REQUEST: Reproduce each of the following records verbatim, line for line.

DATA RECORDS:
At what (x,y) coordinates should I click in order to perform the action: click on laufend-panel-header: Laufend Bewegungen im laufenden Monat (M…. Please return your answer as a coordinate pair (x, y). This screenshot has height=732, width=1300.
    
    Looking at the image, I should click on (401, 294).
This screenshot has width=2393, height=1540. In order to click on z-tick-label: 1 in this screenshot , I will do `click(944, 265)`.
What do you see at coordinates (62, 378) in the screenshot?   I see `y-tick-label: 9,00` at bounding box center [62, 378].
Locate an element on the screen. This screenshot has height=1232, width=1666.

SOLUTION FOR THIS TASK:
At what (x,y) coordinates should I click in order to perform the action: click on laufend-panel-header: Laufend Bewegungen im laufenden Monat (M…. Please return your answer as a coordinate pair (x, y). This screenshot has height=732, width=1300.
    
    Looking at the image, I should click on (401, 294).
This screenshot has width=2393, height=1540. In order to click on z-tick-label: 1 in this screenshot , I will do `click(944, 265)`.
What do you see at coordinates (62, 378) in the screenshot?   I see `y-tick-label: 9,00` at bounding box center [62, 378].
Locate an element on the screen. This screenshot has height=1232, width=1666.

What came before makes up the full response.